A new phenomenon in the Anglican Church in the 17th century was the spread of Arminianism. King Charles I appointed W. Laud, a prominent Arminian theorist who began to revive the traditions of Catholic worship, as Archbishop of Canterbury in 1633. These reforms were not accepted by both moderate Anglicans and Puritans. In 1640, Laud was impeached by the so-called Long Parliament. In 1642, Parliament adopted the “Bill of Exclusion of Bishops,” which prohibited not only bishops, but also any clergy from holding secular government positions. In 1643, the system of diocesan government in England and Wales was abolished and the property of all chapters, archbishops, bishops, deans and clergy who supported the king in his war with Parliament was sequestered. In June 1643, Parliament convened the Westminster Assembly of Divines, which was dominated by Presbyterians; The result of her work was the drafting of the Westminster Confession. In 1646, the process of destruction of the episcopal structure of the Anglican Church was completed by the decision (ordinance) on the destruction of archbishoprics and bishoprics.

During the period of the Republic and the protectorate of O. Cromwell, the Presbyterian Church was formed, but it was unable to displace the official Anglican Church throughout the country. During the restoration of the monarchy, King Charles II (1660-85) restored the Anglican Church to its former episcopal structure.

At the turn of the 17th and 18th centuries, the concepts of “High” and “Low” churches came into use. The term "High Church" is applied to the community of those members of the Church of England who tend to emphasize its commonality with the Catholic rather than with the Protestant tradition. At the beginning of the 18th century, the term “Low Church” arose - a movement in Anglicanism, ideologically close to radical Protestantism. Since the middle of the 19th century, evangelicals began to be included in this movement (see Evangelical churches). A notable phenomenon in the life of the Anglican Church was the emergence of Methodism in the 18th century. Its emergence was a reaction of broad layers of society to the spread of skepticism and atheism. In 1795, the Methodists, having created their own, well-organized church structure, separated from the Church of England.

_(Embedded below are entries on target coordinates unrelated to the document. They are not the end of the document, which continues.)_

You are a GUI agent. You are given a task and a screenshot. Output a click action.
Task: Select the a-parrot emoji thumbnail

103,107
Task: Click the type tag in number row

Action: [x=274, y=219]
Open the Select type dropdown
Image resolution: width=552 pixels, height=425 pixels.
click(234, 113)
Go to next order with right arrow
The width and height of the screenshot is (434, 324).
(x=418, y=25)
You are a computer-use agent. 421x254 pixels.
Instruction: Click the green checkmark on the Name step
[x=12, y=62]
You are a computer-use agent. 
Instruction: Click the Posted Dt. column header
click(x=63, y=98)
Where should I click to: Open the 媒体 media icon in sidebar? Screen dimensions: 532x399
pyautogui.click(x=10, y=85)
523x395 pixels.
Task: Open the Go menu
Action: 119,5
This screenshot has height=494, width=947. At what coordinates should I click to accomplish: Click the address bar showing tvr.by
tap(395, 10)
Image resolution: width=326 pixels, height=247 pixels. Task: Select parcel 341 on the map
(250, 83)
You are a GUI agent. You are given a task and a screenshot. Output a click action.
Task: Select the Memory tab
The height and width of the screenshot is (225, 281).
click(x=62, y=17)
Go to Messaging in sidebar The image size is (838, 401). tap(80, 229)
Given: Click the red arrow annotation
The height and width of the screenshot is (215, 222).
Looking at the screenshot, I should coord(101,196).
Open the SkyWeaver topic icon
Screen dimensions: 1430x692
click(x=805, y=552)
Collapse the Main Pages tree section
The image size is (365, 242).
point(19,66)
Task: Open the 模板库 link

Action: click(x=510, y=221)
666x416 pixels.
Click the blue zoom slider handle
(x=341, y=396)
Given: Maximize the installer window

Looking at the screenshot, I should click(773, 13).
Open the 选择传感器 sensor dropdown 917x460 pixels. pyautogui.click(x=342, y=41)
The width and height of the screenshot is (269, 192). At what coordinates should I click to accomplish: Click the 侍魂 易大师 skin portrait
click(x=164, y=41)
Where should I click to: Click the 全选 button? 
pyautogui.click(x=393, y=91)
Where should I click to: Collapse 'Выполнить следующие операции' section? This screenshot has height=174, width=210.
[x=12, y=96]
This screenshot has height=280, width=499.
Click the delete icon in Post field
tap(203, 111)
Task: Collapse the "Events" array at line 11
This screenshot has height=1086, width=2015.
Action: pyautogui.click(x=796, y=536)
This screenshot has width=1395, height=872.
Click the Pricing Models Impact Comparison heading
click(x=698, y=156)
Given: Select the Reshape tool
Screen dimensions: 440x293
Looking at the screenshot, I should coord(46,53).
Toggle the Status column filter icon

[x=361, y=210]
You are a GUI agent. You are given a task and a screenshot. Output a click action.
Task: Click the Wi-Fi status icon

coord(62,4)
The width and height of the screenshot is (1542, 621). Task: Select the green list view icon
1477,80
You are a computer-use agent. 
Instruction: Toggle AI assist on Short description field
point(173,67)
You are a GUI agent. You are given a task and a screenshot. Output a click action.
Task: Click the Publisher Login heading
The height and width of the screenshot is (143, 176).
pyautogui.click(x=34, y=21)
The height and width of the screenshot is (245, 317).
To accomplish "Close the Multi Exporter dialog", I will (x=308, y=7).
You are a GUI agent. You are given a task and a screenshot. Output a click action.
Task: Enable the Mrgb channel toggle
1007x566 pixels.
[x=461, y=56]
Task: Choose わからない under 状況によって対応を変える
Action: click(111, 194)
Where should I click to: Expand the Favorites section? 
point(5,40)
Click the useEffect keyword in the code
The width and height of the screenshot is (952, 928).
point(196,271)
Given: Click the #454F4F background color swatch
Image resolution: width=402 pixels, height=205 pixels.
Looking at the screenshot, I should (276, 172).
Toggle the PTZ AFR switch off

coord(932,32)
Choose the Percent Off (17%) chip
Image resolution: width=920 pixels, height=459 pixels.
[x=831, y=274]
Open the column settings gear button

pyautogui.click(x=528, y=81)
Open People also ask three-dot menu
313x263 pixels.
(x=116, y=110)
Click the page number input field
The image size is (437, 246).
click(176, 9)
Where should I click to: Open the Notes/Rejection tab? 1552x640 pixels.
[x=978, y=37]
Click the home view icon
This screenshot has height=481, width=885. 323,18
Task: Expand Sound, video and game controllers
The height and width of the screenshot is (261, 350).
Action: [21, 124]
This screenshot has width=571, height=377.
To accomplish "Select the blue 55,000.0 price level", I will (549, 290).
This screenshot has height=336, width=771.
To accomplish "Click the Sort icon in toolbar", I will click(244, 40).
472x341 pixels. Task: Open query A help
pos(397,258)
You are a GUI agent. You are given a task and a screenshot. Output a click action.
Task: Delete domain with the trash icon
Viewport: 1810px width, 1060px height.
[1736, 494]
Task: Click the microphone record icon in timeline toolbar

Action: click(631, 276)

The desire to strengthen the position of the Anglican Church, which, on the one hand, was threatened by the “offensive of the Catholics,” and on the other, by intellectual liberalism, gave rise to the Oxford Movement. One of the problems that arose before the Anglican Church in the 19th century was the need to determine its attitude to the latest achievements of natural sciences. The result of discussions and recognition of the need for new interpretations in assessing the picture of the world was the formation of liberal theology in England. In 1860, supporters of strengthening the rationalist principle in theology (B. Jowett, F. Temple, M. Pattison) presented their views in the collection “Essays and Reviews” (1860), which provoked criticism from representatives of all movements in the Anglican Church. churches. The definition of “Broad Church” began to be applied to liberal theologians who sought to interpret Anglican doctrine taking into account historical and cultural studies, psychology, and comparative linguistics and thus smooth out the contradictions of the “high” and “low” directions. Later it was extended to the ideological heirs of liberal theology - the modernists of the late 19th and early 20th centuries.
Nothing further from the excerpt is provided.